Il ne faut pas non plus oublier qu’un idéaliste, face à la gloire et à la richesse, n’aura pas nécessairement la force de caractère pour demeurer intègre face à son art. Mais il est tellement facile de traiter James Hetfield de vendu ou Alexi Lahio de pute alors que nous jouons bêtement de la guitare devant notre ordinateur. Quels arrogants personnages que ces musiciens qui donnent à d’autres une musique aimée et qui nous laissent tomber. Où est la musique que nous aimons ? Nous ne voulons pas qu’ils profitent de leur popularité pour vivre dans l’excès, pour visiter le monde ou donner des concerts devant des foules immenses.
Ce qui n’aide pas notre cause, c’est que d’autres groupes réussissent tout cela en nous donnant ce que nous voulons. Il devient alors difficile de rester objectif et de laisser partir les groupes qui ne nous plaisent plus. La musique est une relation intime impersonnelle. Il faut comprendre qu’il s’agit d’êtres humains des deux côtés qui partagent une connexion émotionnelle sans se connaître. Je ne dis pas que nous devons être indifférents. Il est normal de ressentir de la frustration. Cependant, il faut prendre conscience de son origine et l’extérioriser de façon utile et ne pas embêter les gens sur les forums de discussion (hic).

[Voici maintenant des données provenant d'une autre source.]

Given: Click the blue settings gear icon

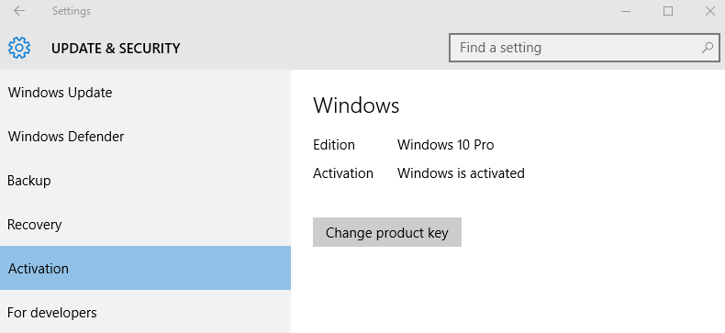Looking at the screenshot, I should tap(19, 48).
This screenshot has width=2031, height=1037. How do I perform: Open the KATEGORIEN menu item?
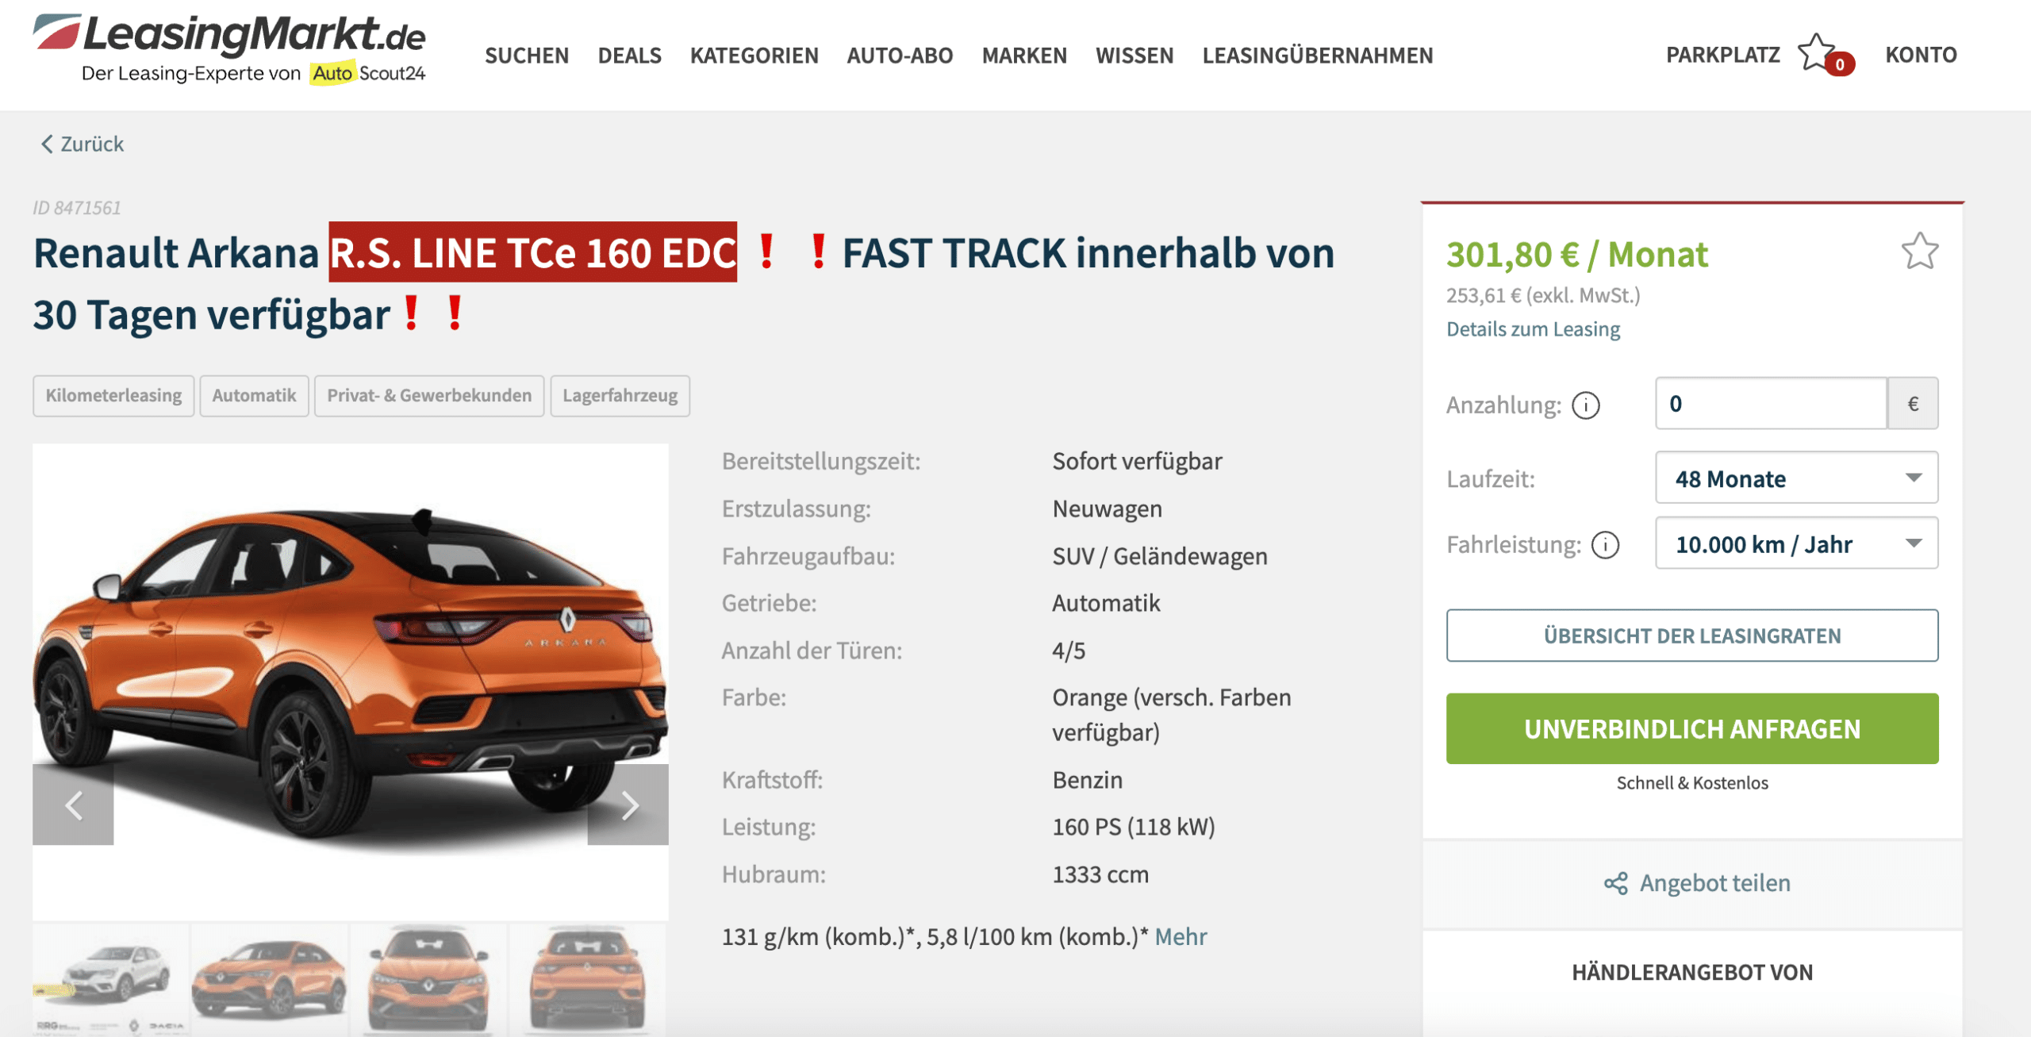(754, 55)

Blague à part, je veux dire que nous laisserions aussi très probablement la popularité nous monter à la tête. Certains musiciens sont peut-être en effet des vendus et certains le sont peut-être volontairement. Et après ? S’ils aiment plus l’argent et les voyages que la musique, est-ce que ça en fait des monstres ? De plus, rien ne nous oblige à aimer ce qu’ils font ni à les encourager. Comme je le disais dans le dernier épisode de Métalogie, si personne n’aimait leur musique, ils ne seraient pas populaires… Donc, si Metallica, In Flames ou Children of Bodom sort un nouvel album qui ne vous dit rien, respectez ceux qui aiment ça et parlez-leurs en au moins sans les insulter. Car après tout, il y a tous ces gens qui semblent aimer ça. Dire que la musique est de la merde et que ces gens-là sont des épais dépasse le champ d’expertise de la plupart d’entre-nous il me semble.